A United Nations (UN) body has ruled that the United States and the United Arab Emirates share responsibility for holding an Afghan refugee in detention in Abu Dhabi for more than two years, a case rights groups say reflects the plight of thousands of others.
The man, identified only as “Mr. B” for his protection, was a former police colonel who worked with U.S. forces in Afghanistan and faced threats from the Taliban. He and his family were evacuated in 2021 during the chaotic U.S. withdrawal from the country under President Joe Biden.
According to U.N. documents, private U.S. operators told him he would stay in the UAE for just two weeks before being transferred to the United States. Instead, he spent more than two years under constant surveillance inside the Emirates Humanitarian City, a large housing complex the UAE says is used for evacuees.
“The Working Group thus finds the United Arab Emirates and the United States of America jointly responsible for Mr. B’s arbitrary detention,” the U.N. panel wrote in a report released this week.
The five-member group, which investigates cases of unlawful detention for the U.N. Human Rights Council, called on both countries to offer compensation and reparations. It said the U.S. violated the 1966 International Covenant on Civil and Political Rights, a treaty guaranteeing basic freedoms.
The U.S. mission in Geneva did not respond to requests for comment. The State Department has previously said it is committed to resettling eligible Afghans and noted that more than 100,000 have already been relocated since 2021.

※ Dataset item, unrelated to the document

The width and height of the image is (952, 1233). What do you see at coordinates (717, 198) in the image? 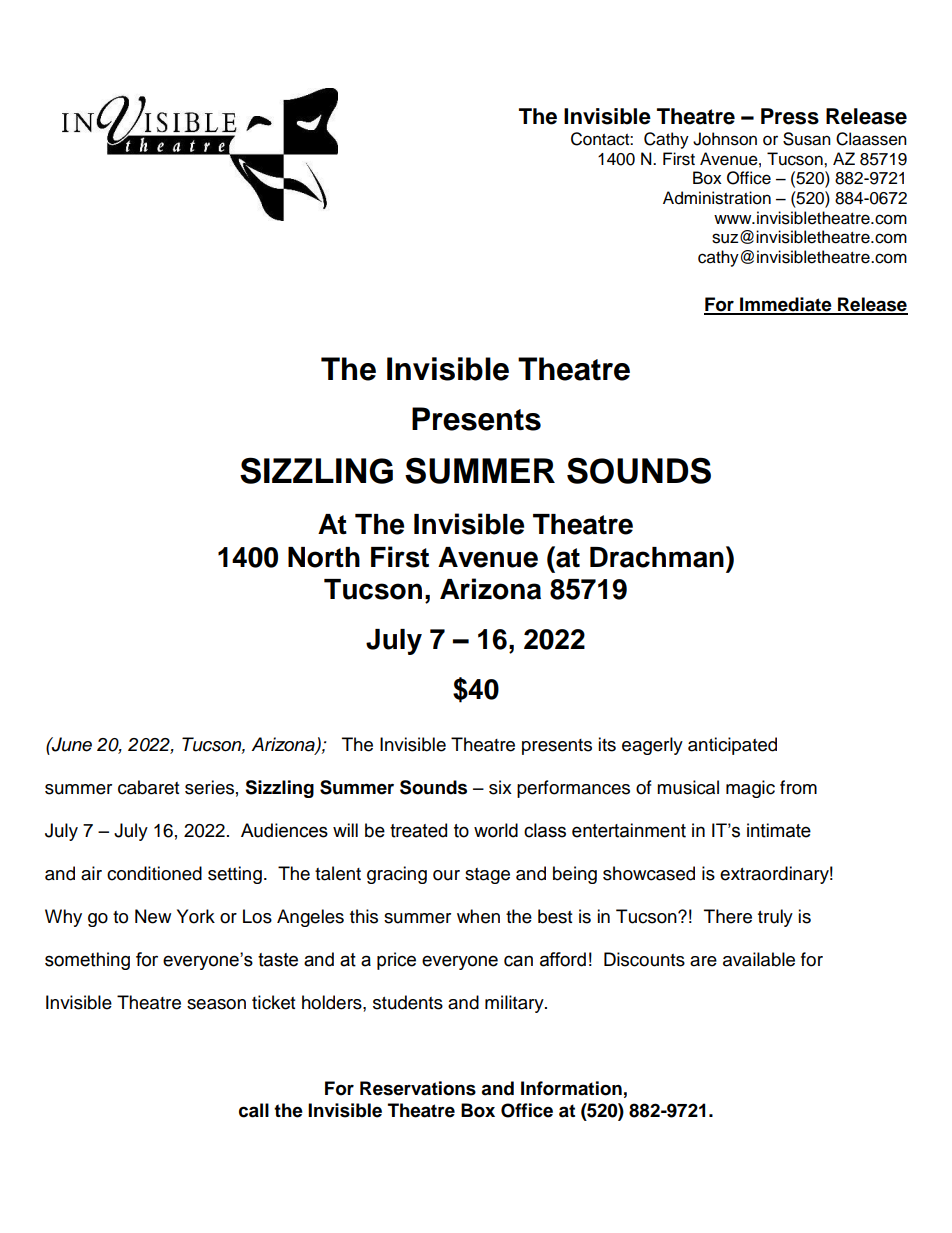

Mr. B was finally transferred to the U.S. in early 2024 and is now free.
The UAE did not formally reply to the U.N. process and is not a signatory to the treaty, though the panel said its actions violated the Universal Declaration of Human Rights. “The circumstances clearly demonstrate that Mr. B. was held there against his will, prohibited from leaving and subjected to conditions that meet the established criteria for deprivation of liberty,” it said.
The UAE has not commented on the report. Officials have previously insisted evacuees are safe and well cared for, citing access to housing, food, health services, education, and counseling.
Human Rights Watch reported in 2023 that the Emirates Humanitarian City functioned “essentially as a prison,” with as many as 2,700 Afghans confined inside.
Falah Sayed of MENA Rights Group, which submitted Mr. B’s case, said the ruling could apply to thousands of other Afghans still held in the complex.
While the U.N. Working Group cannot enforce its decisions, its findings are often used in legal proceedings and have led to the release of detainees in the past.